Yo he vivido en esta ciudad durante años, me mantengo muy pendiente de lo que aquí sucede y tengo un indicador enfrente a mi apartamento, donde hay un barrio de recicladores. Siempre me pregunto cuándo entrará el primer carrito que reemplace a las zorras: hasta ahora no he visto el primero y en cambio todos los días veo las zorras. 


M.J.D.: ¿Usted cree que este Partido Verde podría hacer política de la mano de la Marcha Patriótica?

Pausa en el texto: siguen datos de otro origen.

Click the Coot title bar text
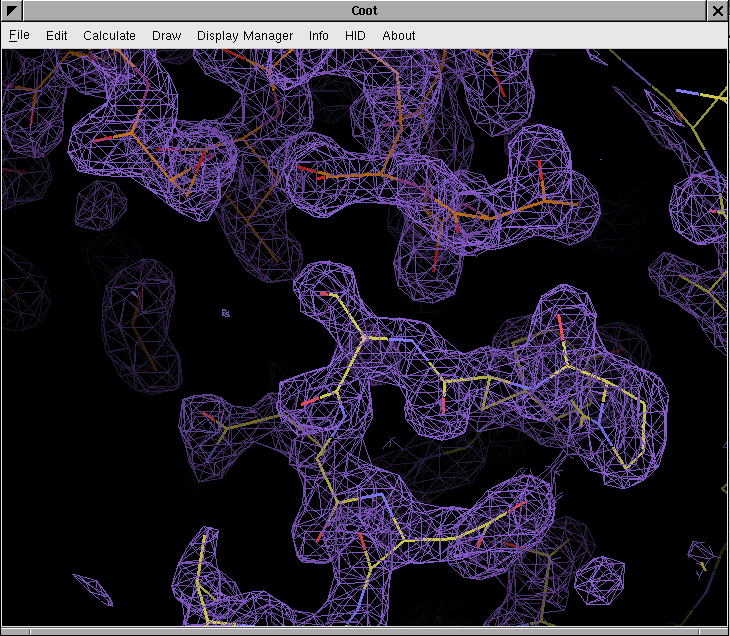This screenshot has height=636, width=730. click(364, 11)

A.S.: Apoyar el proceso de paz no implica estar de acuerdo con la Marcha Patriótica. Yo me puedo aliar pero con proyectos democráticos, no con los de tipo chavista.


M.J.D.: ¿Por qué cree que la Marcha Patriótica es un proyecto antidemocrático?


A.S.: Es un proyecto autoritario que por lo demás tiene derecho a existir. Solo que yo no estaría dispuesto a aliarme con ellos. A mí me chocan tanto el autoritarismo de derecha como el de izquierda. 


M.J.D.: ¿Y qué opina del Polo de Robledo y de Clara López?


A.S.: Clara López es una mujer muy interesante. Me gusta su ecuanimidad. Pero no sé si su riqueza intelectual y el cuidado que tiene en su idioma le sirvan para hacer del Polo algo distinto. Acuérdese que la oposición nuestra en Antioquia siempre ha sido el Polo, comenzando por Carlos Gaviria.


M.J.D.: ¿Y no será porque en algún momento ustedes tuvieron relaciones estrechas con el uribismo?


A.S.: Pues mire usted: para Uribe y José Obdulio soy un mamerto y para los del Polo soy de extrema derecha. Uno está bien ubicado si es atacado por esos extremos. 


M.J.D.: Puede que la Procuraduría lo haya sancionado para ejercer cargos públicos por 20 años, pero lo veo muy activo en política. ¿Qué le dice al Partido Verde?


A.S.: Que no estoy desocupado. Desde que dejé la Alcaldía, retomé mis cosas personales después de diez años de vida pública. Estoy volviendo al periodismo y a la investigación, que me encantan y quiero contar la historia de mi generación: unos terminaron de sacerdotes, otros en el narcotráfico, otros en la guerrilla y otros desaparecidos o asesinados.